Quoted passage:

——

Lungile Kunene,
a modern traditional fashion designer

We have the great pleasure to introduce a young and enthusiastic person
1. Tell me about you, how did you come to become a fashion designer?
I remember that at school around 13 I was good in sketching, drawing portraits using different mediums. I was excelling in Art class. Meanwhile at home my mother let me wearing very “girly” clothes and I didn’t like it, so I started to create clothes patterns on paper. Around 16, while finishing High school, I started spontaneously to cut, and stitched by hand transforming my old clothes. At 18, after graduating, I decided to study fashion design in Port Elizabeth.
Didn’t finish the school because moved at 18 to Johannesburg for working in an industrial clothes factory for cutting fabrics. I had a daughter and moved back to my town to my family in Kwa Zulu Natal province. There I started to sell Africa photos online. That experience teaches me how to sell, to keep contact in Africa and abroad. In 2008 was this global financial crisis and I lost my job and I came back to fashion design interest. In 2010 I started my own business. In 2012 found a job in Cape town in an online clothing store. The contract finished and came back once again to fashion design until now.

——

Extracted entries:
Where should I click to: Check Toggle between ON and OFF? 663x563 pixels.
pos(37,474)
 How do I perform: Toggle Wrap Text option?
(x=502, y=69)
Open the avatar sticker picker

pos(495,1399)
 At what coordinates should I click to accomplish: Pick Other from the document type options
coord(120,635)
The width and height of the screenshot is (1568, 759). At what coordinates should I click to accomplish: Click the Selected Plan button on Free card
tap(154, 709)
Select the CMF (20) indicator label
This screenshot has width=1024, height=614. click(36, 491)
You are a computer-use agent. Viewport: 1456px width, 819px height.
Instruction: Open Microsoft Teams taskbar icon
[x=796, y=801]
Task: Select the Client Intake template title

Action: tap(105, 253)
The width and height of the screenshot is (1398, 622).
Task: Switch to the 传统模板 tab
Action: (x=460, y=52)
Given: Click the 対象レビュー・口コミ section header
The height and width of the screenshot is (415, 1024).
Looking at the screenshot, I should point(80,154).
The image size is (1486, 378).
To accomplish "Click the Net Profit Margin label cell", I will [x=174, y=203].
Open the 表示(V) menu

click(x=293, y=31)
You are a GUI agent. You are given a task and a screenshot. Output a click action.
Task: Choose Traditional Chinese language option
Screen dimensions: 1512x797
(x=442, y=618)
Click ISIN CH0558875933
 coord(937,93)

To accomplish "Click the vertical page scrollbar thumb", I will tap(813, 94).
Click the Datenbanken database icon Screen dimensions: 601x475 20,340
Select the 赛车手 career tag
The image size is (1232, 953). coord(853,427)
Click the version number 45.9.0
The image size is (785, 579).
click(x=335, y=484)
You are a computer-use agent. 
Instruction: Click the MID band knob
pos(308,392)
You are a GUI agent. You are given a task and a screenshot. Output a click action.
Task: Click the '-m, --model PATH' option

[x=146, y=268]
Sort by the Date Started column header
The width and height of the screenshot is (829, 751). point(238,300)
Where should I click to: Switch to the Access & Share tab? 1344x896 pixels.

——

Problems to work on:
1. Convert the records from the line with "You are a computer-use agent. Viewport: 1456px" to the line with "Looking at the" into a numbered list, omitting any blank lines.
2. Carry on the interview with the fashion designer Lungile Kunene from the point where it stops.
The interview and the records have nothing to do with each other.

Results by task:
1.
1. You are a computer-use agent. Viewport: 1456px width, 819px height.
2. Instruction: Open Microsoft Teams taskbar icon
3. [x=796, y=801]
4. Task: Select the Client Intake template title
5. Action: tap(105, 253)
6. The width and height of the screenshot is (1398, 622).
7. Task: Switch to the 传统模板 tab
8. Action: (x=460, y=52)
9. Given: Click the 対象レビュー・口コミ section header
10. The height and width of the screenshot is (415, 1024).
11. Looking at the screenshot, I should point(80,154).

2.
2. What is your main purpose in designing clothes?
I’d like to take pride in my culture and heritage. My mission is to preserve it through traditional clothing. My current focus is on traditional Xhosa clothing-unbhaco.
(see photos above about woman and under for man)



3. Tell me in detail what is about traditional clothing and your way of actualizing?
Patterns has all a meaning: bright colors are meant to be for young women and earthier colors are destined to old married women. If you see on these unfinished clothes are both straight lines (symbolizing prosperity of life) and triangular shaped lines which are related to collaboration, integration and community. My own creativity is here related to the choice of the composition of the colors and choice of beads (less than traditionally and I liked also to add some wool thread).
The traditional feminine outfits are composed by 7 distinct pieces: the skirt, the shawl, the apron, the dock, the bag, the overskirt and a selection of beads around the neck. These are wear layer by layer over the body.
Previously traditional clothing was made from animal skins, but colonisation introduced cotton canvas, which is nowadays my favourite fabric for my creations.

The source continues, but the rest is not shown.